URBANA, Ill. — Although there is considerable uncertainty about acreage, yield, and production for the 2008 corn crop, favorable weather conditions through September could still result in a “respectable” crop.
At least that’s what University of Illinois Extension marketing specialist Darrel Good predicts.
“There is an interesting dynamic in livestock prices,” Good added. “As the market expects liquidation and lower production, futures prices have moved sharply higher.”
Cattle futures prices range from $105 to $118 for the period from August 2008 through October 2009. Lean hog futures, in live weight equivalents, range from $56.50 to $71.50 for that same period.
“As feed prices moderate somewhat, will these high futures prices actually encourage continued production rather than liquidation similar to the experience of 1995-96?”
Up, up and away
Corn prices moved sharply higher in the first half of June as excessive precipitation threatened both acreage and yield. July 2008 futures rallied from about $6 to a high of $7.60, while December 2008 futures moved from $6.25 to a high of $7.915.
Since last week, prices have moderated slightly from those highs as weather conditions have improved, Good said.
What’s out there
Following a more comprehensive USDA survey in July, most believe planted acreage will be below that indicated in the March Prospective Plantings report. Others believe that planted acreage will exceed March intentions, as producers responded to the sharp price rise following the intentions report in March.
Acreage harvested for grain will be difficult to anticipate prior to the USDA’s August crop report, he added.
Corn feeding drops
Good said there are also indications that the rate of corn feeding may be on the decline. In May, the number of cattle placed into feedlots with a capacity of 1,000 head or more was 12 percent smaller than placements during May 2007.

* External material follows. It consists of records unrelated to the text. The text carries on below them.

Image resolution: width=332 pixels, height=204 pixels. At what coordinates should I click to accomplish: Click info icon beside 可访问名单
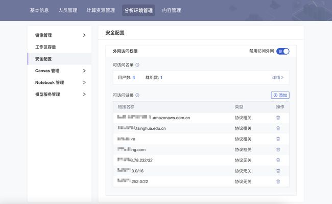(x=137, y=65)
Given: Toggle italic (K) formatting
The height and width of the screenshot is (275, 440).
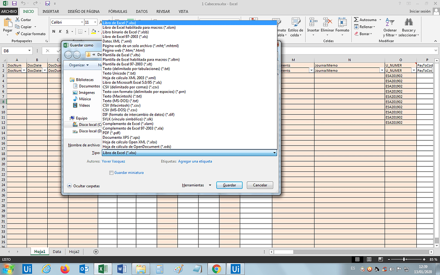Looking at the screenshot, I should [59, 31].
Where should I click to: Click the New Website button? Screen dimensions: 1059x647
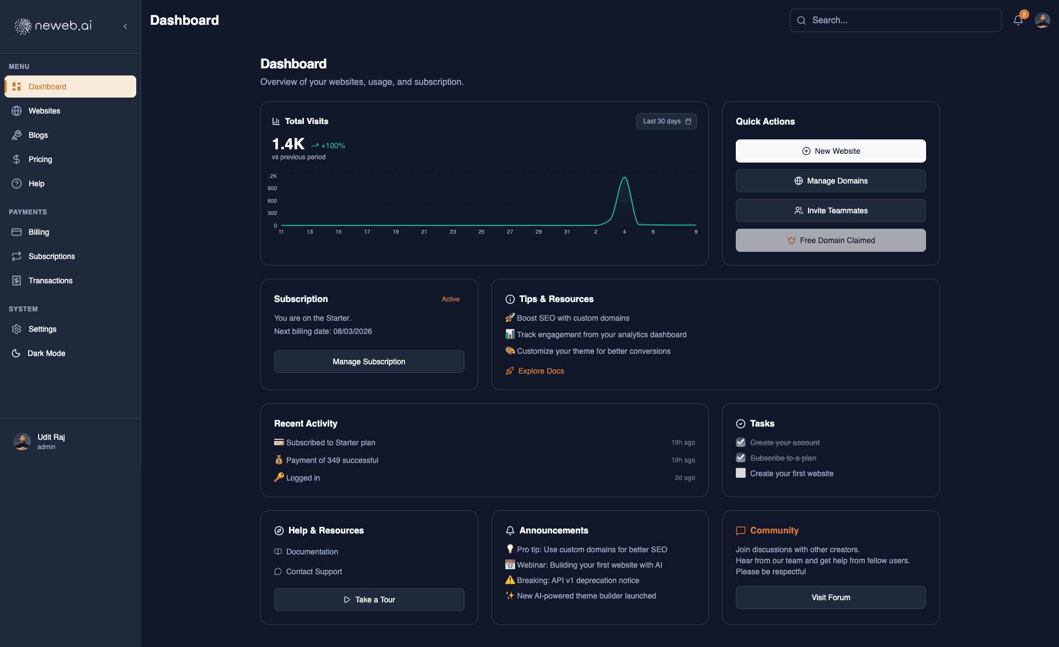pos(830,150)
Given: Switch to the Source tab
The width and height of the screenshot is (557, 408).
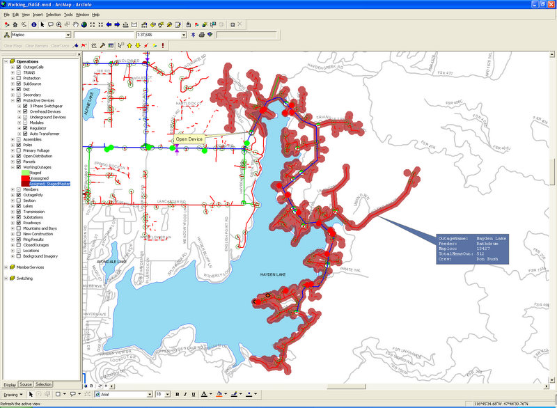Looking at the screenshot, I should pyautogui.click(x=26, y=384).
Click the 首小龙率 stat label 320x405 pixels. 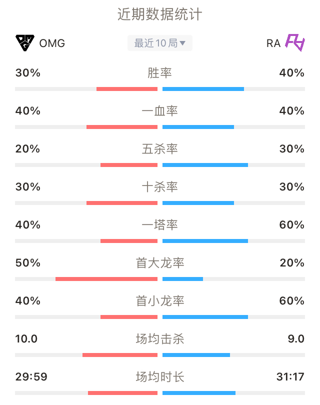point(160,301)
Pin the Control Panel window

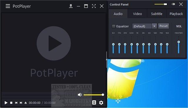tap(173, 4)
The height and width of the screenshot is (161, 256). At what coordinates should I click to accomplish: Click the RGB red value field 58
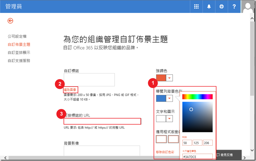tap(187, 143)
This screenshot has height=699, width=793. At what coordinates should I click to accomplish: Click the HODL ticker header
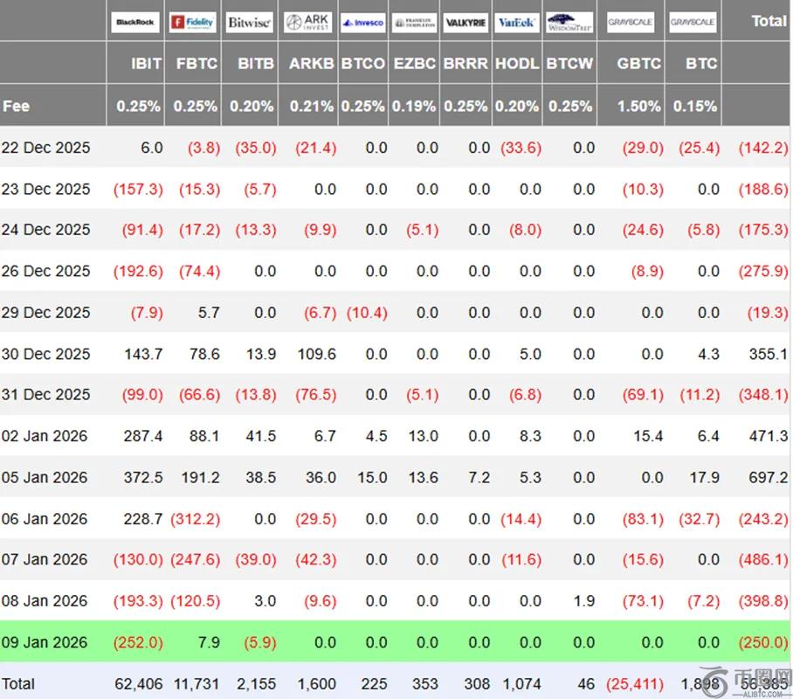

“The number of cattle on feed in those lots on June 1 was 4 percent smaller than the number a year earlier,” he said. “There also has been discussion that the last leg up in corn prices will result in renewed liquidation in the hog sector.”
In addition, wheat has become attractively priced relative to corn for feeding this summer.
The rate of corn exports also has slowed. USDA reports cumulative marketing year export inspections through June 19 at 1.95 billion bushels. To reach the projection of 2.45 billion for the year, inspections need to average 47.8 million bushels per week for the last 10.4 weeks of the marketing year.
Inspections have averaged only 39.2 million per week for the last five weeks, with a high of 42.1 million.
Good is also hearing numerous reports of a slowdown in ethanol production.
These reports range from a slowdown in construction of new plants to the closing of existing plants.
“These reports appear to be at odds with general indicators of ethanol profitability,” Good said. “Spot prices of ethanol have increased nearly 50 cents per gallon over the past two weeks, spot prices of distillers grains jumped significantly last week, and calculated spot processing margins are solidly in the black even with higher natural gas prices.
“There is obviously a disconnect between profitability indicated by spot prices and actual net margins at some plants.”